While the micrometeorites were in their molten state, they reacted chemically with gases in the atmosphere. Some of the iron turned into oxidized minerals such as wüstite and magnetite. By analyzing the extent of the oxidation, and making some assumptions about atmospheric composition, scientists can estimate how much of which gases were present at the time.
An earlier study by a different team of researchers assumed that the micrometeorites reacted primarily with oxygen gas, but that led to conclusions that were out of sync with other evidence about early Earth’s environment and atmospheric mixing. The UW scientists went with a different approach, assuming that carbon dioxide was the primary oxidant.

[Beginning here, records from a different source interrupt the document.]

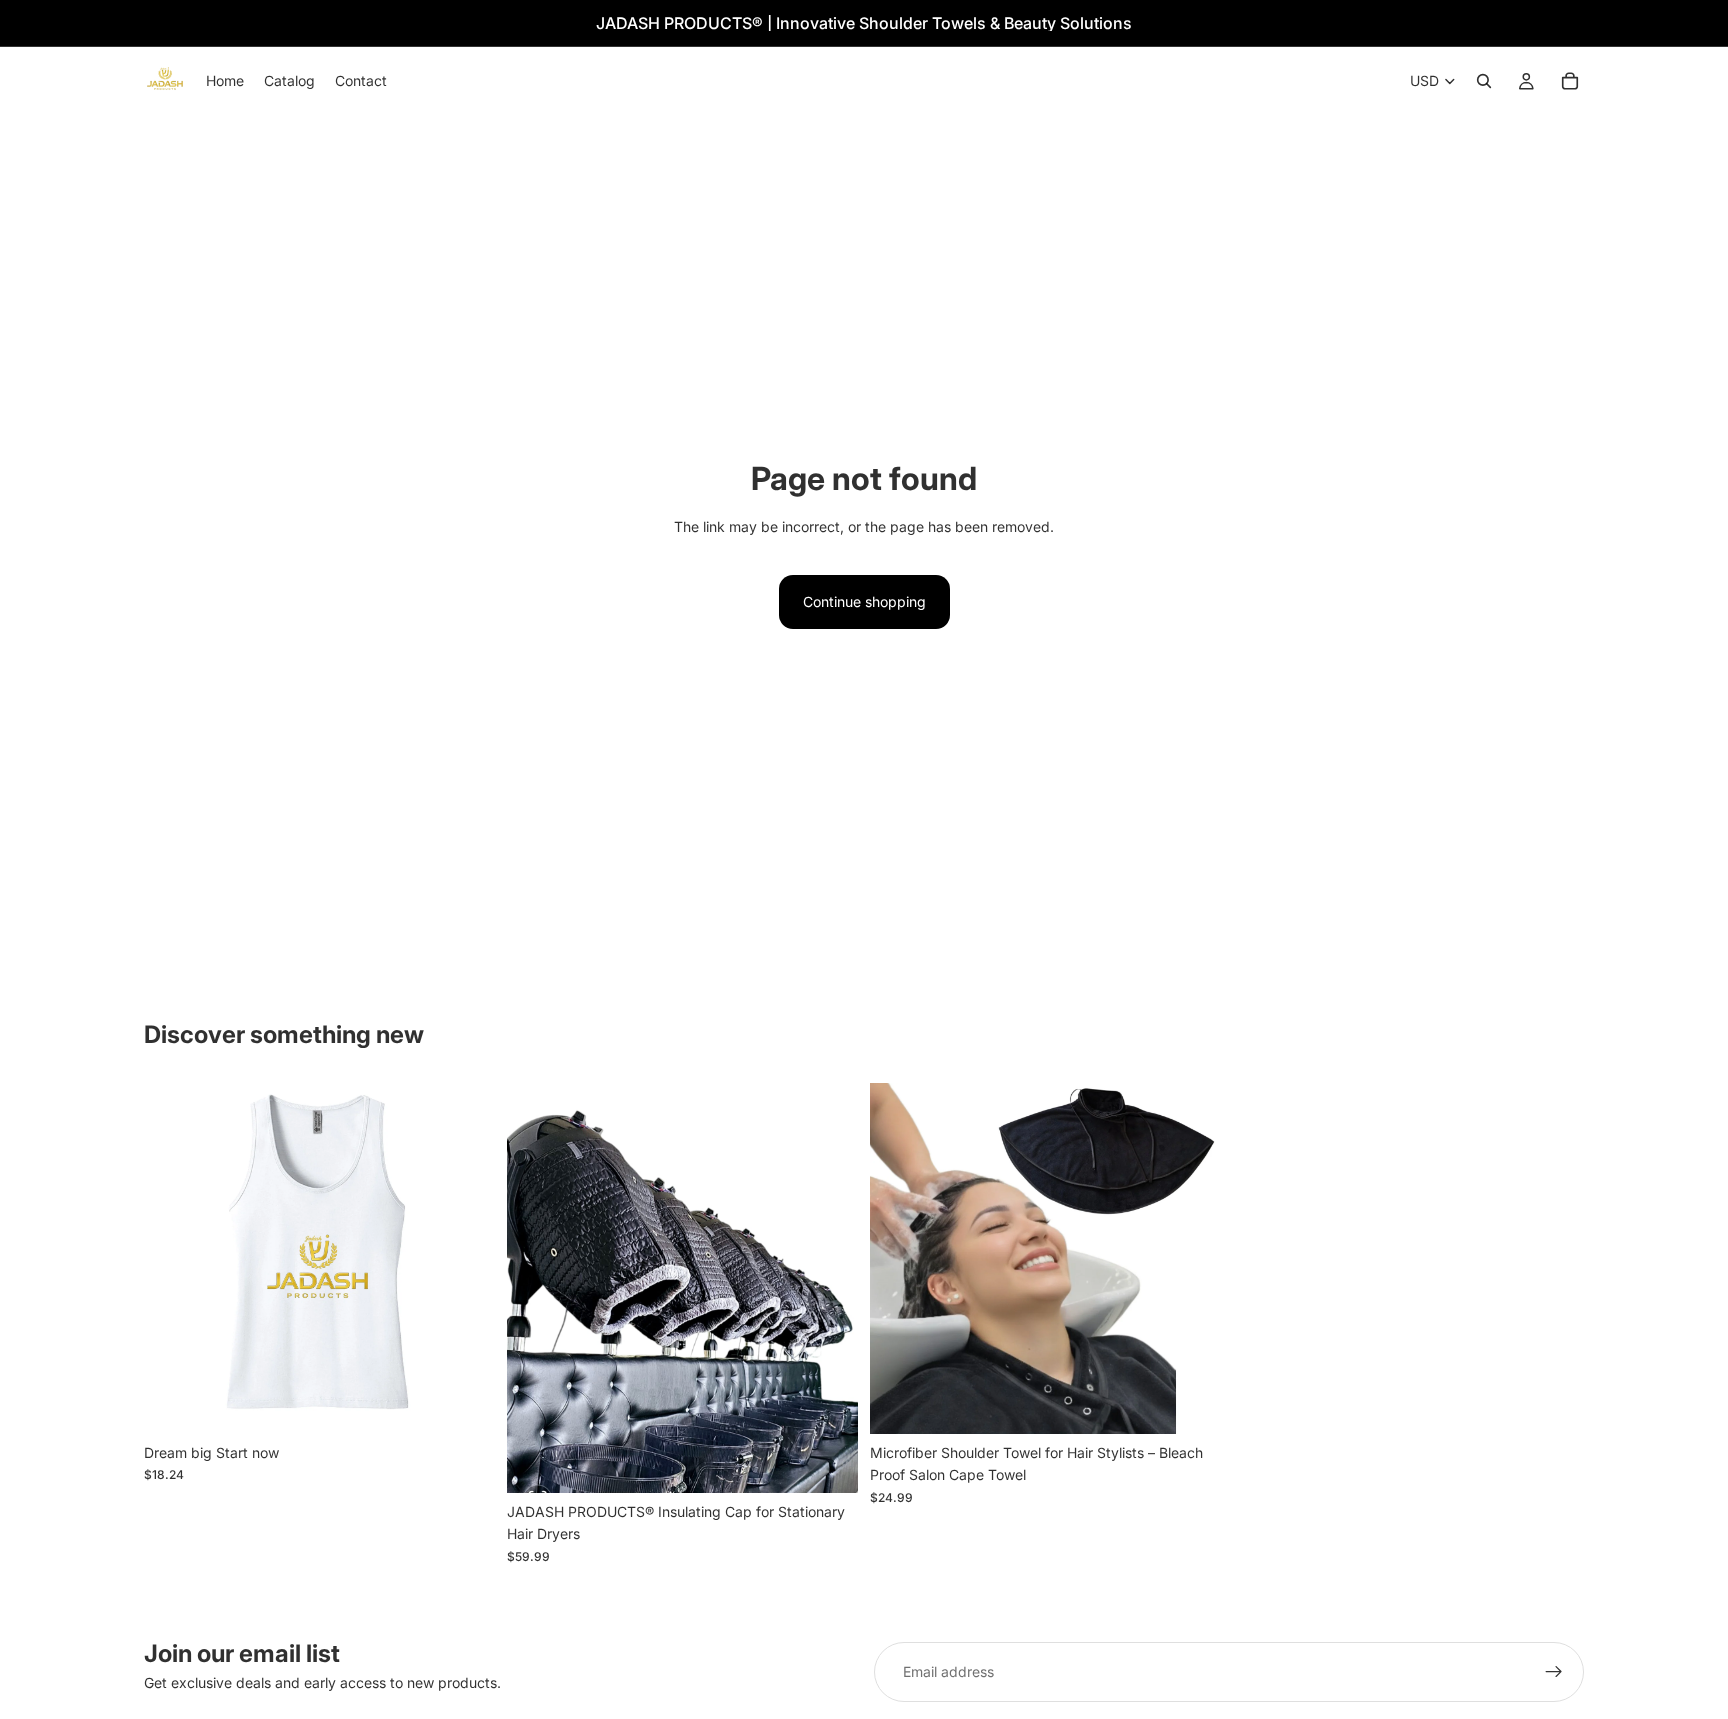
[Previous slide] (174, 1258)
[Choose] (464, 1403)
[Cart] (1570, 81)
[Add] (827, 1462)
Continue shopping (864, 601)
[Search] (1484, 81)
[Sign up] (1554, 1672)
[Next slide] (465, 1258)
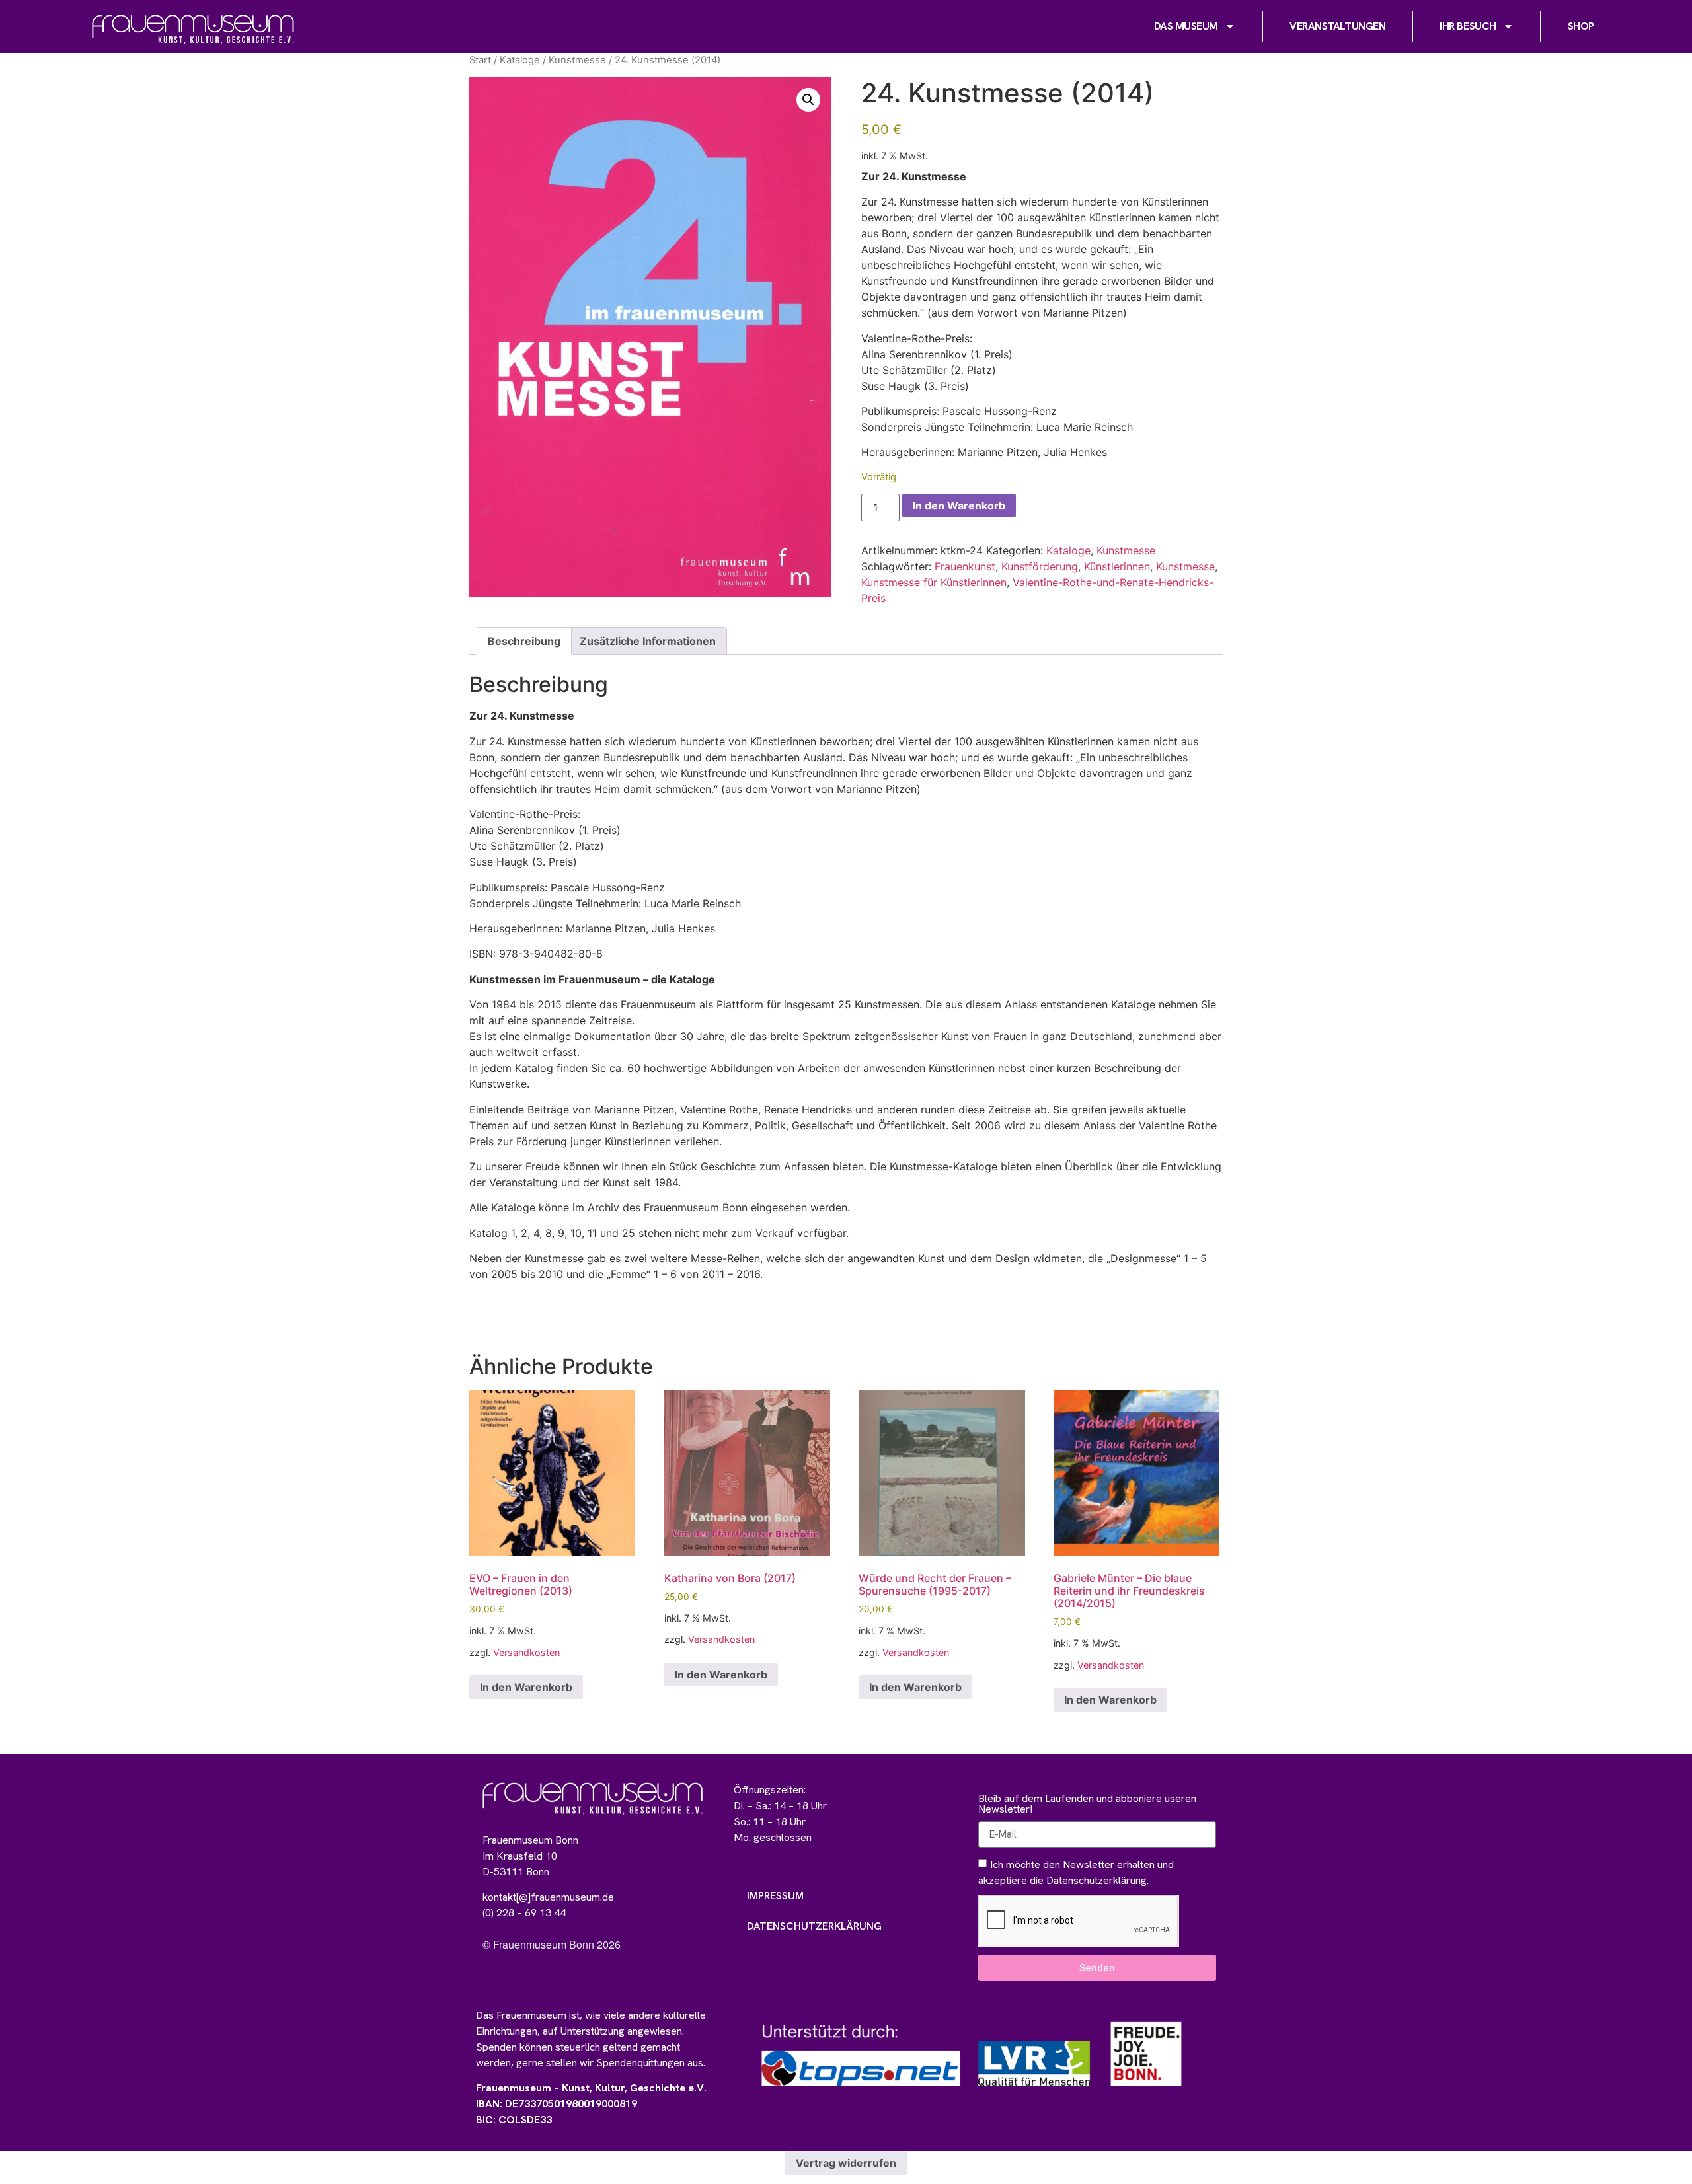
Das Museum (1186, 26)
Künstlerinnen (1117, 566)
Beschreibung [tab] (524, 641)
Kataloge (520, 60)
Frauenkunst (965, 566)
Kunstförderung (1039, 566)
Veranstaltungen (1337, 26)
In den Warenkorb (959, 505)
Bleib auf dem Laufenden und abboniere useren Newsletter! (1087, 1804)
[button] (808, 100)
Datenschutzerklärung (814, 1926)
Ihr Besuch (1468, 26)
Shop (1581, 26)
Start (480, 60)
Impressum (775, 1895)
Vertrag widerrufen (846, 2162)
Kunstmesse (577, 60)
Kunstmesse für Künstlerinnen (934, 582)
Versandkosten (526, 1652)
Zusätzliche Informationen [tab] (648, 641)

When the research team ran the numbers, they found that a wide range of CO2 concentrations could explain the oxidation levels seen in the micrometeorites — as little as 6%, or as much as 100%. But because some of the metal bits were fully oxidized, levels in excess of 70% provided the best fit for the data.
“Our results are more consistent with what other measurements and models of the Archean Earth predict, that atmospheric CO2 was likely abundant,” Lehmer told GeekWire in an email..
Obviously, we’re not seeing levels that high today (thank goodness). Over the course of our planet’s history, CO2 concentrations have decreased to a few hundred parts per million (0.04% by volume and currently rising).
The UW researchers said the levels of unoxidized iron should have risen in ancient times as CO2 levels fell, at least up to the time when oxygen levels became significant — in effect, providing a method to measure the evolution of Earth’s atmosphere. “To verify this hypothesis, additional micrometeorites should be collected and analyzed,” they wrote.
Lehmer said the team’s findings could have implications for the study of exoplanetary atmospheres in the years ahead.
“When looking for habitable exoplanets, it is definitely important to consider CO2-rich planets as possible targets,” he told GeekWire. “Such planets may be similar to early Earth. Unfortunately, CO2 can also exist on uninhabitable planets without life (both Mars and Venus have dominantly CO2 atmospheres) so any exoplanet detections will need context to interpret measurements of atmospheric CO2.”
In addition to Lehmer, the authors of the paper appearing in Science Advances, “Atmospheric CO2 Levels From 2.7 Billion Years Ago Inferred From Micrometeorite Oxidation,” include David Catling, Roger Buick, Don Brownlee and Sarah Newport.